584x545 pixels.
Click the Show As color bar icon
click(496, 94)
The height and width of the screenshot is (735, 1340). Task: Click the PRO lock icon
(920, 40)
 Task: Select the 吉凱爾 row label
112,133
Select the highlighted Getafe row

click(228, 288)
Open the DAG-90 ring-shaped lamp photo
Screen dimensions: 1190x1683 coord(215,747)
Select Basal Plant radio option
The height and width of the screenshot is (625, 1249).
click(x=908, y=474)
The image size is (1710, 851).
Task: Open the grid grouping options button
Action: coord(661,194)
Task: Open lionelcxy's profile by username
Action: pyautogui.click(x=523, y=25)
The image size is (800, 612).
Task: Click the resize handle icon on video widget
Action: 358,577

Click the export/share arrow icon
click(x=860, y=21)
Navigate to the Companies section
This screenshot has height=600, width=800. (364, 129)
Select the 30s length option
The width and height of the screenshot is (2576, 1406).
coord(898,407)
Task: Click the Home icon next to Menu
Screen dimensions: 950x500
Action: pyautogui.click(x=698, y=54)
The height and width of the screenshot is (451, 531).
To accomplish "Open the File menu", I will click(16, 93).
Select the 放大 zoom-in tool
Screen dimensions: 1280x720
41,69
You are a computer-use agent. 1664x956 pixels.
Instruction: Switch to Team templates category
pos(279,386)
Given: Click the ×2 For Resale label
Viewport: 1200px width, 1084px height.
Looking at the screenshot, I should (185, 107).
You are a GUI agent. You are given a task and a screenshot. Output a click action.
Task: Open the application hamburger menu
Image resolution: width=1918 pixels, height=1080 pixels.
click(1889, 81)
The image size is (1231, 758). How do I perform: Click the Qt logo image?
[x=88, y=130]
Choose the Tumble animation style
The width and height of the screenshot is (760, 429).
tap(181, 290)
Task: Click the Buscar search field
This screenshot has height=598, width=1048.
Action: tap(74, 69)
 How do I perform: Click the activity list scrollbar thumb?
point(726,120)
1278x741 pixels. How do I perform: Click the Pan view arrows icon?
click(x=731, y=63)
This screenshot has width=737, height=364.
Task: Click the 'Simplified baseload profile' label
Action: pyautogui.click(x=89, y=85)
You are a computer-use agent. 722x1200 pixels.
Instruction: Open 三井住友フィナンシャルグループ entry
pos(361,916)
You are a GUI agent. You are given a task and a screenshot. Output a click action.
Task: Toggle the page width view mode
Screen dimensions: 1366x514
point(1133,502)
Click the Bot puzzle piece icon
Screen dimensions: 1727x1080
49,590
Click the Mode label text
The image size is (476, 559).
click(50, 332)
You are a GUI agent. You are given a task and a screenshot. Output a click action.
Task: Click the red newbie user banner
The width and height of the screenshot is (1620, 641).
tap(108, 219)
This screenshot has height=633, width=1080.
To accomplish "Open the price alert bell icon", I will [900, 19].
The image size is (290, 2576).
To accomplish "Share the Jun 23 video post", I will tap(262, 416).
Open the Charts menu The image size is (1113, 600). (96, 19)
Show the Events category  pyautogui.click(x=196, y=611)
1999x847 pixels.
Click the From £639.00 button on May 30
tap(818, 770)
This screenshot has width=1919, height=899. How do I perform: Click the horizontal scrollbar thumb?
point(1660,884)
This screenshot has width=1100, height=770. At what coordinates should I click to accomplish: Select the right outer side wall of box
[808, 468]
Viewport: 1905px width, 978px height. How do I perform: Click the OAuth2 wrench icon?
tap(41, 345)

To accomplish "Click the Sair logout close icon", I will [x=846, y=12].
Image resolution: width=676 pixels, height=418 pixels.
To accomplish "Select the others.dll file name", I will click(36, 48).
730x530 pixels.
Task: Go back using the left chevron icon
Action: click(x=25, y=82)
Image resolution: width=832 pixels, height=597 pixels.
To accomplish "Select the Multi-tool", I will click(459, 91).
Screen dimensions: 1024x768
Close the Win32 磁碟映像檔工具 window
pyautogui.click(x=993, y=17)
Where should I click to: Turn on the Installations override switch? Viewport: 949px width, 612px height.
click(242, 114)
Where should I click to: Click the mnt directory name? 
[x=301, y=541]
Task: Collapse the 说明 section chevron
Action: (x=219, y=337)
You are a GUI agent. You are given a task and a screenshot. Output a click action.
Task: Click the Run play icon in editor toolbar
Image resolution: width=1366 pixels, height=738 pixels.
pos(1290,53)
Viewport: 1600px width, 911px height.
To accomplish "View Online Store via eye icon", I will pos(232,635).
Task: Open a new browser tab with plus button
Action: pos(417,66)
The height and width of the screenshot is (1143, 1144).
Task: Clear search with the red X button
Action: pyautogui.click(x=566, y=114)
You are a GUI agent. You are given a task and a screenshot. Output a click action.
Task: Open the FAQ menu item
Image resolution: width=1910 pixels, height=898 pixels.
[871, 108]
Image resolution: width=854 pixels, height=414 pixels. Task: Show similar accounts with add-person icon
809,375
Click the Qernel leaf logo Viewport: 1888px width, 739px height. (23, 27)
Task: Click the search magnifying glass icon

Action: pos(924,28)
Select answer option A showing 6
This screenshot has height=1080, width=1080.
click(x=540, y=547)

§ **PROBLEM TO WORK ON**:
A complete, exact copy of the entries is required.

§ **WORKED SOLUTION**:
584x545 pixels.
Click the Show As color bar icon
click(496, 94)
The height and width of the screenshot is (735, 1340). Task: Click the PRO lock icon
(920, 40)
 Task: Select the 吉凱爾 row label
112,133
Select the highlighted Getafe row

click(228, 288)
Open the DAG-90 ring-shaped lamp photo
Screen dimensions: 1190x1683 coord(215,747)
Select Basal Plant radio option
The height and width of the screenshot is (625, 1249).
click(x=908, y=474)
The image size is (1710, 851).
Task: Open the grid grouping options button
Action: coord(661,194)
Task: Open lionelcxy's profile by username
Action: pyautogui.click(x=523, y=25)
The image size is (800, 612).
Task: Click the resize handle icon on video widget
Action: 358,577

Click the export/share arrow icon
click(x=860, y=21)
Navigate to the Companies section
This screenshot has height=600, width=800. (364, 129)
Select the 30s length option
The width and height of the screenshot is (2576, 1406).
coord(898,407)
Task: Click the Home icon next to Menu
Screen dimensions: 950x500
Action: pyautogui.click(x=698, y=54)
The height and width of the screenshot is (451, 531).
To accomplish "Open the File menu", I will click(16, 93).
Select the 放大 zoom-in tool
Screen dimensions: 1280x720
41,69
You are a computer-use agent. 1664x956 pixels.
Instruction: Switch to Team templates category
pos(279,386)
Given: Click the ×2 For Resale label
Viewport: 1200px width, 1084px height.
Looking at the screenshot, I should (185, 107).
You are a GUI agent. You are given a task and a screenshot. Output a click action.
Task: Open the application hamburger menu
Image resolution: width=1918 pixels, height=1080 pixels.
click(1889, 81)
The image size is (1231, 758). How do I perform: Click the Qt logo image?
[x=88, y=130]
Choose the Tumble animation style
The width and height of the screenshot is (760, 429).
tap(181, 290)
Task: Click the Buscar search field
This screenshot has height=598, width=1048.
Action: tap(74, 69)
 How do I perform: Click the activity list scrollbar thumb?
point(726,120)
1278x741 pixels. How do I perform: Click the Pan view arrows icon?
click(x=731, y=63)
This screenshot has width=737, height=364.
Task: Click the 'Simplified baseload profile' label
Action: pyautogui.click(x=89, y=85)
You are a computer-use agent. 722x1200 pixels.
Instruction: Open 三井住友フィナンシャルグループ entry
pos(361,916)
You are a GUI agent. You are given a task and a screenshot. Output a click action.
Task: Toggle the page width view mode
Screen dimensions: 1366x514
point(1133,502)
Click the Bot puzzle piece icon
Screen dimensions: 1727x1080
49,590
Click the Mode label text
The image size is (476, 559).
click(50, 332)
You are a GUI agent. You are given a task and a screenshot. Output a click action.
Task: Click the red newbie user banner
The width and height of the screenshot is (1620, 641).
tap(108, 219)
This screenshot has height=633, width=1080.
To accomplish "Open the price alert bell icon", I will [900, 19].
The image size is (290, 2576).
To accomplish "Share the Jun 23 video post", I will tap(262, 416).
Open the Charts menu The image size is (1113, 600). (96, 19)
Show the Events category  pyautogui.click(x=196, y=611)
1999x847 pixels.
Click the From £639.00 button on May 30
tap(818, 770)
This screenshot has width=1919, height=899. How do I perform: Click the horizontal scrollbar thumb?
point(1660,884)
This screenshot has width=1100, height=770. At what coordinates should I click to accomplish: Select the right outer side wall of box
[808, 468]
Viewport: 1905px width, 978px height. How do I perform: Click the OAuth2 wrench icon?
tap(41, 345)

To accomplish "Click the Sair logout close icon", I will [x=846, y=12].
Image resolution: width=676 pixels, height=418 pixels.
To accomplish "Select the others.dll file name", I will click(36, 48).
730x530 pixels.
Task: Go back using the left chevron icon
Action: click(x=25, y=82)
Image resolution: width=832 pixels, height=597 pixels.
To accomplish "Select the Multi-tool", I will click(459, 91).
Screen dimensions: 1024x768
Close the Win32 磁碟映像檔工具 window
pyautogui.click(x=993, y=17)
Where should I click to: Turn on the Installations override switch? Viewport: 949px width, 612px height.
click(242, 114)
Where should I click to: Click the mnt directory name? 
[x=301, y=541]
Task: Collapse the 说明 section chevron
Action: (x=219, y=337)
You are a GUI agent. You are given a task and a screenshot. Output a click action.
Task: Click the Run play icon in editor toolbar
Image resolution: width=1366 pixels, height=738 pixels.
pos(1290,53)
Viewport: 1600px width, 911px height.
To accomplish "View Online Store via eye icon", I will pos(232,635).
Task: Open a new browser tab with plus button
Action: pos(417,66)
The height and width of the screenshot is (1143, 1144).
Task: Clear search with the red X button
Action: pyautogui.click(x=566, y=114)
You are a GUI agent. You are given a task and a screenshot. Output a click action.
Task: Open the FAQ menu item
Image resolution: width=1910 pixels, height=898 pixels.
[871, 108]
Image resolution: width=854 pixels, height=414 pixels. Task: Show similar accounts with add-person icon
809,375
Click the Qernel leaf logo Viewport: 1888px width, 739px height. (23, 27)
Task: Click the search magnifying glass icon

Action: pos(924,28)
Select answer option A showing 6
This screenshot has height=1080, width=1080.
click(x=540, y=547)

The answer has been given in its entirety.